━━ The data
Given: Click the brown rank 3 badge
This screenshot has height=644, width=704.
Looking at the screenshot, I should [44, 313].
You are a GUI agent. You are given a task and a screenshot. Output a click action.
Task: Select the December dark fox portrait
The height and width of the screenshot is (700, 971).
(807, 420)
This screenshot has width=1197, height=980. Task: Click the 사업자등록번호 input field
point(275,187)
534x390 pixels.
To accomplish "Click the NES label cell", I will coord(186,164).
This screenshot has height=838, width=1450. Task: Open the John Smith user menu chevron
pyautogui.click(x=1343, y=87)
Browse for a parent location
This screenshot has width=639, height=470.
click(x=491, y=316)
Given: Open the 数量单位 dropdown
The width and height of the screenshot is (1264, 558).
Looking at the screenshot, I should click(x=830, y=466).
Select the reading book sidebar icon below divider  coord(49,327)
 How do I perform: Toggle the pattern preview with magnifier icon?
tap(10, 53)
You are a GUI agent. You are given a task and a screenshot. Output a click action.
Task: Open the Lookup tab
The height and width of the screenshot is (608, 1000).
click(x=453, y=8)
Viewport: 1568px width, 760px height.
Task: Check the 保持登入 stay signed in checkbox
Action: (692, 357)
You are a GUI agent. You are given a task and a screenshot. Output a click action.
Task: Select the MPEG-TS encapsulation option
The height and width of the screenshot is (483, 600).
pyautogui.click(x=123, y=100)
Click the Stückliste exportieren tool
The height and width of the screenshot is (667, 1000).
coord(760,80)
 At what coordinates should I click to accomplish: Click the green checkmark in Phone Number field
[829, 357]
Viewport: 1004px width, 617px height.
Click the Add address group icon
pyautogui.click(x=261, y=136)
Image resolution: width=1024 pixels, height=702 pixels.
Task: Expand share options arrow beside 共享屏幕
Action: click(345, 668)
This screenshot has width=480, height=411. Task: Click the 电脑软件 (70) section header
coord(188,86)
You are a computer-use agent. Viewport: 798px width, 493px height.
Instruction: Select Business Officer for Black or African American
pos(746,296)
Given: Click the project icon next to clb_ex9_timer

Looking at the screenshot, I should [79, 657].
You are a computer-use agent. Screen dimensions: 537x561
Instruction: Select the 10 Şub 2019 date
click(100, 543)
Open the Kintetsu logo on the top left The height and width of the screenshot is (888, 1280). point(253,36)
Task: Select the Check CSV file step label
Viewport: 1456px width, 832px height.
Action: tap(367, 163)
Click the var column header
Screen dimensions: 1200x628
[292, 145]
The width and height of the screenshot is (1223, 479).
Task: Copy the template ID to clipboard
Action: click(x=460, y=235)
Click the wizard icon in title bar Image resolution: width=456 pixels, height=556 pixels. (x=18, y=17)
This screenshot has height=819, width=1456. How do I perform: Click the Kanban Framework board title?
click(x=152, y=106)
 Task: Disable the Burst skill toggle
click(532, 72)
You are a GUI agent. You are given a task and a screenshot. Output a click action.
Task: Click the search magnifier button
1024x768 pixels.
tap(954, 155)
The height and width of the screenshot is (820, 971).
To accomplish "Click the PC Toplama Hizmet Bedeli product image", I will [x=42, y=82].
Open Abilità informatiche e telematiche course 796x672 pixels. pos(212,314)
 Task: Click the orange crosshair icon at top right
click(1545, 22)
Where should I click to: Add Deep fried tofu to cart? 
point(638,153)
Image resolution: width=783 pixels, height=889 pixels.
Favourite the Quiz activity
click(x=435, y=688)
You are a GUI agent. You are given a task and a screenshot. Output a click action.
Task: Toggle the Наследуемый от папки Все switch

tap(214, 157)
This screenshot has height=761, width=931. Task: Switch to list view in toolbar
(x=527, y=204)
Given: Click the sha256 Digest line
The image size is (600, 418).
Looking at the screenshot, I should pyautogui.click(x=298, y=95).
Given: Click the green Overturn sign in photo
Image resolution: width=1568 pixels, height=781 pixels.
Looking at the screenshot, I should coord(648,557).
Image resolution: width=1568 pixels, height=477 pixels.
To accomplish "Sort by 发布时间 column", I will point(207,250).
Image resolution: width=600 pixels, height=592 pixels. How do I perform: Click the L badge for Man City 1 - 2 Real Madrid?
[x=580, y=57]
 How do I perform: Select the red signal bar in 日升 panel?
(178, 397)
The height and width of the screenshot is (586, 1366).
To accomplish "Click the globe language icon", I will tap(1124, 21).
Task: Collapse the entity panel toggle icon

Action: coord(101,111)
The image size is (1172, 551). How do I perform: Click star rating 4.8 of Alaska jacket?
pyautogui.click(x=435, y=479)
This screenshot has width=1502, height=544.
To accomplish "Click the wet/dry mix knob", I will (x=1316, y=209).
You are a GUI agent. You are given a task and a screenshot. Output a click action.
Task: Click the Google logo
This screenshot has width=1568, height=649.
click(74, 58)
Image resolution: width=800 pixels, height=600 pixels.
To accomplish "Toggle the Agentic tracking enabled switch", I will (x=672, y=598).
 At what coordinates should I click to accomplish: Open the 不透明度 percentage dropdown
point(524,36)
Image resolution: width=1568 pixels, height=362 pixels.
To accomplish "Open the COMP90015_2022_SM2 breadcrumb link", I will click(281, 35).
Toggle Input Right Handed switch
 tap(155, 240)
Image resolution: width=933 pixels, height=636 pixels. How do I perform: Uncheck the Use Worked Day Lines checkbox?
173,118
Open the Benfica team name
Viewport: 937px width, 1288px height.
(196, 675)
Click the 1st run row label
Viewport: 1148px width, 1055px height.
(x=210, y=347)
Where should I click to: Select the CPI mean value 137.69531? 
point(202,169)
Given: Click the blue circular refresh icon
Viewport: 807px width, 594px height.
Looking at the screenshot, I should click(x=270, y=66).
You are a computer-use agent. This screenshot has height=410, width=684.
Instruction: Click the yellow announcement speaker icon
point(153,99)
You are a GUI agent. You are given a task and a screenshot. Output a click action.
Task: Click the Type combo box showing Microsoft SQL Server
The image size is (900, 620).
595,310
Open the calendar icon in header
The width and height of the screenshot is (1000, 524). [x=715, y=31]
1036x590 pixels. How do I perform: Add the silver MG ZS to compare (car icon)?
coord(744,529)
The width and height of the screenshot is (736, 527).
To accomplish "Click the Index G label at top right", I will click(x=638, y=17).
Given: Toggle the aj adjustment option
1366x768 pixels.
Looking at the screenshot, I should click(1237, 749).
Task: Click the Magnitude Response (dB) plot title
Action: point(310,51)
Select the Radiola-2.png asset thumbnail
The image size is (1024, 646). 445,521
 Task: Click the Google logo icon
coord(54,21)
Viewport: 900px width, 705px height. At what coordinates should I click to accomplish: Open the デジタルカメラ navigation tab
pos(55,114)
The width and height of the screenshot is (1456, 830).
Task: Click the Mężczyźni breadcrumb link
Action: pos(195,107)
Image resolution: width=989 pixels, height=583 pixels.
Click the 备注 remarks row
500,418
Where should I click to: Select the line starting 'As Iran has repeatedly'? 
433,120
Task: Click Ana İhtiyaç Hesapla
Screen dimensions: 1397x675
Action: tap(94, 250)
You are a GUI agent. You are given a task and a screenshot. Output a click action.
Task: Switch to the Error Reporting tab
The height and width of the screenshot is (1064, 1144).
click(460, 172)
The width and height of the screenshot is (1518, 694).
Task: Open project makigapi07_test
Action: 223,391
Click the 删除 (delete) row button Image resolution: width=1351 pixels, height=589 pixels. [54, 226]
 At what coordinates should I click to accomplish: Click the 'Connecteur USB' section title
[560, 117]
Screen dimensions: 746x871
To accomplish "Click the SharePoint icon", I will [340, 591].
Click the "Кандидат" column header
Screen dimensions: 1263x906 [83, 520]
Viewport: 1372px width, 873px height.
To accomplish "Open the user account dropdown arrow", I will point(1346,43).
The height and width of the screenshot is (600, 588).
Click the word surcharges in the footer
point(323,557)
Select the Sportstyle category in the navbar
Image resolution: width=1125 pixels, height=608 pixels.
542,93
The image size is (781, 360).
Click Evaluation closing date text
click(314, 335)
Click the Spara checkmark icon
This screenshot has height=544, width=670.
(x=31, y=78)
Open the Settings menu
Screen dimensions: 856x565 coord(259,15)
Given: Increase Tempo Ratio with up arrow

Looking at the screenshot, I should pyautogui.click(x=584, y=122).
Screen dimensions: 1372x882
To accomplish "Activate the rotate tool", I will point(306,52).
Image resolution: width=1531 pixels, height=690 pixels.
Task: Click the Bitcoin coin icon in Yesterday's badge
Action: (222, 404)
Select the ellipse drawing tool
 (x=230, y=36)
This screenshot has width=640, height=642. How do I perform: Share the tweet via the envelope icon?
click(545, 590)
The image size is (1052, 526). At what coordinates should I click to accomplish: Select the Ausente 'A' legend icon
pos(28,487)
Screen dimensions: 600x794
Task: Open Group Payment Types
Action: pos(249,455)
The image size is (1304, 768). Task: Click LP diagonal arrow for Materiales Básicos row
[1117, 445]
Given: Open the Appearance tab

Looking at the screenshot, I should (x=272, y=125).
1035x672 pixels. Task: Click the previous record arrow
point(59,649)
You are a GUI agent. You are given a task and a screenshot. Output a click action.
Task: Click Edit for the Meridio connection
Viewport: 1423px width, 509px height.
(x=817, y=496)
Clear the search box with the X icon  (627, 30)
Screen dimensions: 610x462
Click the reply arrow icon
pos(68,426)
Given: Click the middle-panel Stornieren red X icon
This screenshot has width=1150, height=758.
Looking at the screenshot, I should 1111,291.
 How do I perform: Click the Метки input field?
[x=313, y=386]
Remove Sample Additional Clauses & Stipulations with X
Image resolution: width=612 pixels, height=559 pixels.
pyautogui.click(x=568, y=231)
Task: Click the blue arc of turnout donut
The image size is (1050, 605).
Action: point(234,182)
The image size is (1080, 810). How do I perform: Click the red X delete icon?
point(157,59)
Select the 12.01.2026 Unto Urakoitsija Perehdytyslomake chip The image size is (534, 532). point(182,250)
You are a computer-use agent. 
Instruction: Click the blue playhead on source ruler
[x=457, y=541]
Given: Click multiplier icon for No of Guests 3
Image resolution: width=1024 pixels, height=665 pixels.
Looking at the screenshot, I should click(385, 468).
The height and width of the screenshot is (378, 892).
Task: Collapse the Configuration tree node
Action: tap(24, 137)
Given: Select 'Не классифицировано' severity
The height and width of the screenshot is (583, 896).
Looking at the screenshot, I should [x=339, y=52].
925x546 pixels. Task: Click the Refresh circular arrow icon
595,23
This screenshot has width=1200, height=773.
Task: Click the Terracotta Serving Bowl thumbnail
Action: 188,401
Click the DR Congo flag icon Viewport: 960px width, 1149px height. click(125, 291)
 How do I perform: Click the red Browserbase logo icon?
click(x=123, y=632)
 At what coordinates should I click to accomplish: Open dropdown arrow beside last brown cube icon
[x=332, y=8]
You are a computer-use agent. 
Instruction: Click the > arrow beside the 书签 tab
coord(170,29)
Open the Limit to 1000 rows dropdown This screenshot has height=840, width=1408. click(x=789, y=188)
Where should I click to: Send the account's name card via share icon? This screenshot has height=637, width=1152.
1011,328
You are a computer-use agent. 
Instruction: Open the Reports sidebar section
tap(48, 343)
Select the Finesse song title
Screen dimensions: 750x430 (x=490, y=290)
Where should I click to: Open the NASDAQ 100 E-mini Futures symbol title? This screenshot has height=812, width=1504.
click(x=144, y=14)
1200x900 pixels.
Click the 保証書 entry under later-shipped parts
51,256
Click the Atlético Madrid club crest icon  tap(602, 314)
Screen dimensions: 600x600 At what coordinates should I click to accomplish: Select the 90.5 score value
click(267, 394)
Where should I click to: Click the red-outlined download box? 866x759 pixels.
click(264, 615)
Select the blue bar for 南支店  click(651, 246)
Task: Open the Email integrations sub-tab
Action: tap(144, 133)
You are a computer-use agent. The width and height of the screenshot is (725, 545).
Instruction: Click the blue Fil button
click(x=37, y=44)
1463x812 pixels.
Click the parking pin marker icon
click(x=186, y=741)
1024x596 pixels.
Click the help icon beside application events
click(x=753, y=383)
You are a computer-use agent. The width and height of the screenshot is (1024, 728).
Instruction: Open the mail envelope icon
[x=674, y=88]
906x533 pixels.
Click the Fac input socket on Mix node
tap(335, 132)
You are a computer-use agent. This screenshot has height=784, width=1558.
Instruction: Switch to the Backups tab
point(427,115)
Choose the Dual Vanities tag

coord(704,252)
━━━━
#### What you will do:
Only the lines from the one containing "How do I perform: Toggle" through the one containing "Task: Open the Lookup tab" are to be retyped, both boundary lines included, with no other material.

#### Final answer:
 How do I perform: Toggle the pattern preview with magnifier icon?
tap(10, 53)
You are a GUI agent. You are given a task and a screenshot. Output a click action.
Task: Open the Lookup tab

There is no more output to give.